**Excerpt provided**:
-- START --

In contrast, the configuration shown in FIG. 3b provides multiple advantages. For example, this configuration allows for the use of fewer filters, greater adaptability to incorporate changes in direction, and increased accuracy without corresponding increases in complexity and number of audio rendering filters required. The signal chain for this embodiment of a PCBAP-enabled system is conceptually illustrated. As shown, this embodiment reconstructs N virtual sound sources using Q total PC filters, for playback via a two-loudspeaker physical implementation (e.g., a set of headphones, a set of hearing aids, a pair of speakers positioned to the left and right of a listener, etc.). Each source of the input audio signal (i.e., s1(t) through sN(t)) is separately weighted based upon its direction of arrival, using a set of PC weights which were derived from a set of HRTFs per the principles described above, to be applied in the time domain. In other embodiments, the PC weights could be derived from HRIRs and thus applied directly to the signals in the time domain as a set of gains. Once the PC weights have been applied, weighted copies of each source signal for the left and right playback channels are then sent to the appropriate PC filters in a PC filter bank. The PC weights are matched to specific PC filters, and these pairings directly result from the principal components analysis of the HRTFs, HRIRs, HARTFs or HARIRs. The number of filters Q will be less than the number of HRTF filters which would otherwise be required for accurate rendering under the method of FIG. 3a. However, because no ITD delay is applied to the source signals prior to PC weighting and PC filtering, the PC filters will be increase in number and/or complexity. And, while FIG. 3b appears to show that the number of PC filters equals the number of sources, that may not be the case in practice. For example, the number of PC filters available to the system may exceed the number of sources, but the directionality of a source may dictate which of the PC filters should be applied.

-- END --

**To do**: Write the next part of the passage on principal-component filtering for virtual sound sources, starting after its final sentence. The material that comes after this passage has no connection to it.

**Data excerpt**:
-- START --

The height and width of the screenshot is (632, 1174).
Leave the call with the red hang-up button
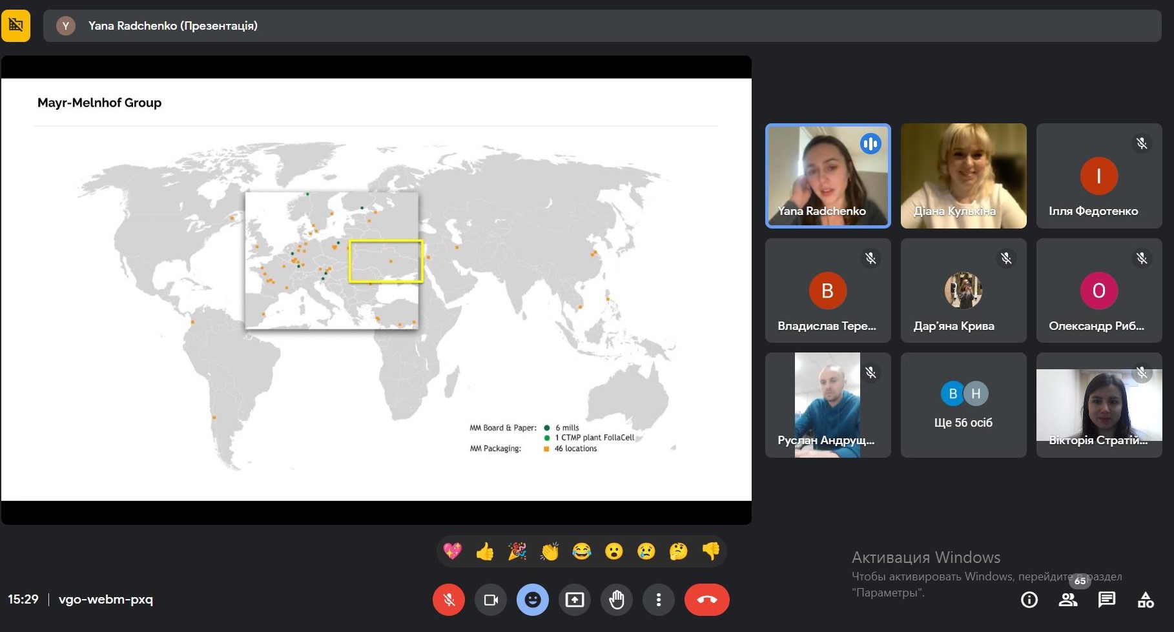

-- END --

**Answer to the exercise**:
After summing all signals from each of the PCs (separately for the left and right ears in this example), a source will be panned to the desired location, just as it would be in a virtual loudspeaker array setup. In other embodiments, the number of sources may vary, and the number of output signals for playback may vary (e.g., according to the number of actual speakers being used), but the concepts of FIG. 3b would correspondingly apply. In some embodiments the N sources correspond to a virtual array of N loudspeakers, generating signals for a realistic sound field, possibly including reflections, reverberation, and background sounds in a complex scene.


Referring now to FIG. 4, an alternative embodiment to that of FIG. 3b is shown. In this configuration, a time alignment procedure is performed first, prior to PC weighting. As shown, an ITD delay (i.e., an HRIR delay) is applied directly to the various sources s1(t) through sN(t) prior to PC weighting.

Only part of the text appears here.